Hyper-président à la tête de la France durant son unique et catastrophique mandat présidentiel (2007-2012), aussi bien au plan intérieur qu’à l’international, Nicolas Sarkozy a visiblement inspiré certains chefs d’Etat de l’espace francophone africain. Deux cas retiennent notre attention. Il s’agit du Sénégalais Macky Sall et de l’Ivoirien Alassane Ouattara.

L’un n’était pas l’hyper-président qu’il a décidé de devenir depuis son élection pour un second mandat, le 5 mars 2019. Quant à l’autre, il n’a véritablement jamais cessé de l’être. Cela depuis son arrivée au pouvoir en avril 2011 suite à la crise postélectorale qui a déchiré la Côte d’Ivoire.

Fort sans doute du plébiscite dont il a jouit au premier tour du scrutin présidentiel (58,27% des suffrages exprimés), Macky Sall s’estime légitimé jusqu’ à la moelle pour diriger en solo le Sénégal et ses 15,87 millions d’habitants. Il envisage donc très rapidement de supprimer le poste de Premier ministre pour affecter les prérogatives de la Primature au Secrétaire général de la présidence.

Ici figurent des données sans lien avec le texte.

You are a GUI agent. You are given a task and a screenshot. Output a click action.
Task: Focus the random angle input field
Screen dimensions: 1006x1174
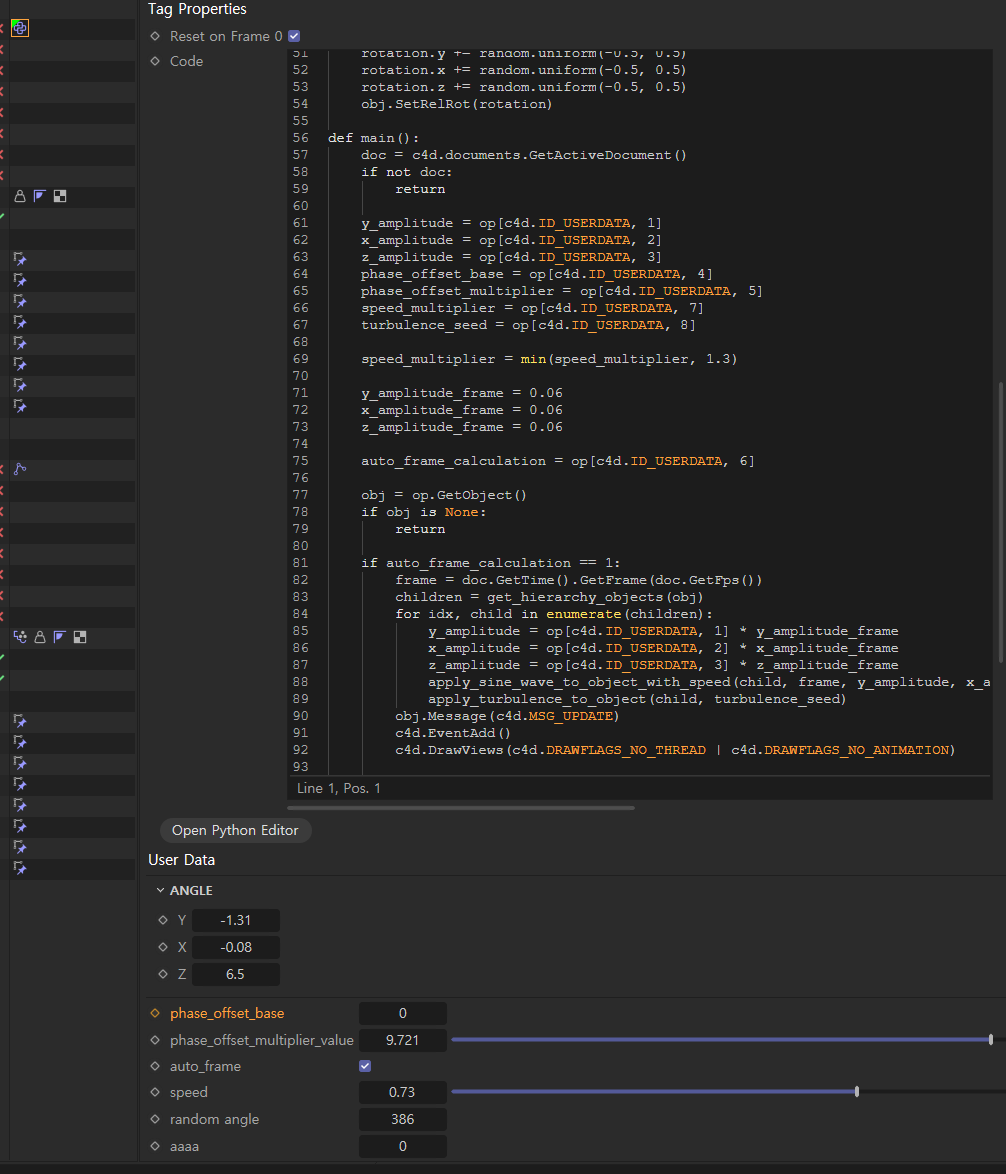[x=402, y=1119]
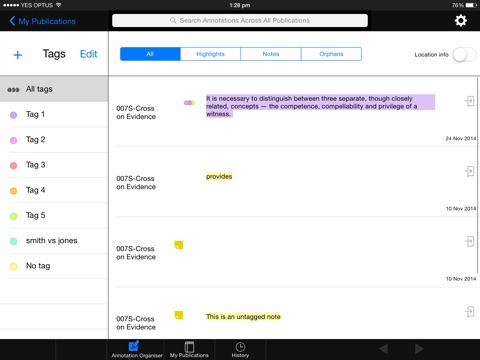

Après son investiture, Macky Sall a d’ailleurs reconduit le Premier ministre Mahammed Boun Abdallah Dionne tout en lui confiant la mission de mener le projet de suppression du poste de Premier ministre. La réforme qui devrait passer par l’Assemblée nationale fera basculer le Sénégal dans un régime présidentiel intégral. Fait notable, l’actuel Premier ministre pourrait devenir le nouveau Secrétaire général de la présidence. Avant la Primature, Macky Sall avait supprimé le Sénat au motif que la seconde chambre est budgétivore. Le poste de vice-président de la République a été également rayé du tableau de bord. Macky Sall est désormais, seul à bord. Sans véritable co-pilote pour conduire l’exécutif avec lui. Donc sans conscience opposée. Pourra-t-il résister à la tentation dictatoriale intégrale ?  Rien ne semble exclu pour un hyper-président. On l’a vu avec Nicolas Sarkozy en France.

 

Et on le constate avec Alassane Ouattara en Côte d’Ivoire. Parvenu au pouvoir dans les conditions que l’on sait, il semble faire de l’hyper-présidence un paravent de son rejet du contre-pouvoir. Même s’il a maintenu le poste de Premier ministre, pendant longtemps la Primature est restée un simple faire-valoir en termes de décisions de gouvernance du pays devant le shadow cabinet installé à la présidence de République qui prenait toutes les décisions. Ouattara piétine continuellement la Constitution et le principe de séparation des pouvoirs. L’exemple le plus éloquent fut la démission récente du président de l’Assemblée nationale sous la forte pression du chef de l’Etat. L’exécutif a embastillé le législatif. Mais aussi le pouvoir judiciaire. Au point qu’ulcérés, les magistrats, dans une déclaration commune diffusée, en janvier dernier, et  portée par leurs deux associations (Union nationale des magistrats de Côte d’Ivoire et l’Association syndicale de la magistrature) ont vigoureusement dénoncé des pressions et des intimidations, notamment de la part du pouvoir. Ils ont même interpellé Alassane Ouattara sur la nécessité d’assurer la séparation des pouvoirs. L’hyper-présidence côtoie rarement la démocratie et cela apparaît prégnant sous nos tropiques. Au grand dam des populations, de plus en plus jeunes et ouvertes au monde, qui aspirent au changement.